A day of reckoning is fast approaching for the New York Times, owner of the Boston Globe (and other local properties). The Gray Lady is facing hundreds of millions of dollars of debt coming due in May, but has only about $50 million in cash on hand. It's already mortgaging its brand-new building in Manhattan, but most observers feel that will hardly generate enough money upfront, given the downward spiral of the paper's other revenues, to pull it all the way out of the hole. In the meantime, however, the paper has announced a new financial patch: ads will now be appearing on its front page, at a special premium price (the Globe will soon follow suit, reports the Herald - which itself has had front-page ads for some time).
There are other possible rescues for the Times: a white knight like Rupert Murdoch, for instance (!) could swoop down and purchase it (due to its low stock price, the whole company is technically available for not much more than $1 billion, but its non-voting stock might never be for sale, given who owns it). Still, even if that scenario came to pass, it's almost certain that sometime soon the Times will either sell the Globe and its other local properties at fire-sale prices, or will cut their operations back to the bone, or will attempt to transfer their operations entirely to a web-based platform (intriguingly, the Herald may prove viable in print for some time longer).
Meanwhile, in a very thoughtful and timely piece on the Atlantic website, Michael Hirschorn blogs about the once and future Times, and lays out a nice survey of "possible futures". Like me, he sees the Gray Lady surviving as a kind of Huffington Post-style website featuring star reporter-bloggers. The only problem with this model is that most folks-in-the-know estimate web revenues could only cover about 20% of the organization's current labor costs. Hirschorn argues this could merely mean the Times would be stripped back to its star reporters and columnists, which would not entirely be a bad thing (good-bye, style section!).
He doesn't, however, ponder the even more draconian reductions that would be required to make the Globe viable online. Simply put, the Globe has very few stars that a large readership would pay in advance to read. I can imagine a core of Bostonians would be willing to pay for an investigative reporting team, and perhaps a sports section, but it's hard to believe the web version of the Globe could afford many full-time cultural writers - and in a (fairly likely) model in which the Times retained the Globe as a "local" online version of itself, it's hard to understand why they wouldn't simply push their own movie and TV critics through the digital pipeline to Boston.

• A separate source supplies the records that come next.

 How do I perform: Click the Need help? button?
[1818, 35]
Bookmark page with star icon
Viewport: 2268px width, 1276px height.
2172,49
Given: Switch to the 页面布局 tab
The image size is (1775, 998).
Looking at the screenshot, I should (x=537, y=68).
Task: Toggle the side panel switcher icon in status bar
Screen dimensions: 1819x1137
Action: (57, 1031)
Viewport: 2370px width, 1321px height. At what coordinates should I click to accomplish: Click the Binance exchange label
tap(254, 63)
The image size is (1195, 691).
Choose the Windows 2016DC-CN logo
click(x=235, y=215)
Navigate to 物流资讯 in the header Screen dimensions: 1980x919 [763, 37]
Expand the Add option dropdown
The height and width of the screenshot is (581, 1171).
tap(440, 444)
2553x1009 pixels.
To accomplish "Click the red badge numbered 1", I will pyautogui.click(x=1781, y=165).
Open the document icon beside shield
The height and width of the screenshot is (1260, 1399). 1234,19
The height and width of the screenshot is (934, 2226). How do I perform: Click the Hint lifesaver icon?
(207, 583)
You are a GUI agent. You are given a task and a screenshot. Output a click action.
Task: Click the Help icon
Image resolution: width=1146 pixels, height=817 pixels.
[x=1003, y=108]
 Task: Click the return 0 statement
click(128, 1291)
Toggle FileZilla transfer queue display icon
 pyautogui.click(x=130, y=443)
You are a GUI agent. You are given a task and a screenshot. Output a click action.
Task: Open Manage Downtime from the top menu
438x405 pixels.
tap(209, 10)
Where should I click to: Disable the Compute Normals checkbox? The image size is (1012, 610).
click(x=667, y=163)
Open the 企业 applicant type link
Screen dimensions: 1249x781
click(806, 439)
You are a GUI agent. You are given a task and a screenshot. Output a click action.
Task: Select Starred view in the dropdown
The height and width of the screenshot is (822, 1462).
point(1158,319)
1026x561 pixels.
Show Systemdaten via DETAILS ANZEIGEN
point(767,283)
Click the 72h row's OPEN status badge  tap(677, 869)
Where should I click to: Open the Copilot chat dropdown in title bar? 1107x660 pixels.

I think at a minimum this would mean the loss of many of the Globe's full-time, career critics - the ones who get a weekly pay check and benefits. There will still no doubt be reviews on the online version of the Globe, but they will largely come from fee-based contributors (as I imagine Jenna Scherer is at the Herald). This means, I think, that some sort of shake-out will soon take place - older writers with others skills or connections (and families to support) will seek work elsewhere. This doesn't mean, of course, that there will be a terrible decline in the writing at the Globe; Scherer does okay - at least as well as Kennedy or Byrne - and there are probably more smart kids like her willing to go to a show and cough up 400 words for $100.
But it does mean, I think, that there will be a major shake-up in the tiny world of publicity and reviewing in this town. The hierarchy will definitely be under stress; it may for a time even disappear. Hierarchies, of course, always re-appear - indeed, the web is in general an engine of centralization, not diversification, so expect an eventual web hierarchy with even sharper slopes than the old print one. But how will the hierarchy re-constitute itself? The lack of a daily print edition of the Globe - and the reduction of the print edition to Sunday is, I think, inevitable - will immediately undermine the paper's aura of educated-middlebrow hegemony; somehow the fact that its reviews will be buried in blogs like the Exhibitionist (and this one) will, I believe, be a great leveler in the popular mind. Perhaps some other media institution will move into that vacuum - WBUR may re-invigorate its arts web page (we've already begun hearing more from Ed Siegel), or WGBH may step up to the plate. Who knows? But soon theatres and performing arts organizations will have to negotiate a shifting media landscape along with the economic stresses of the recession.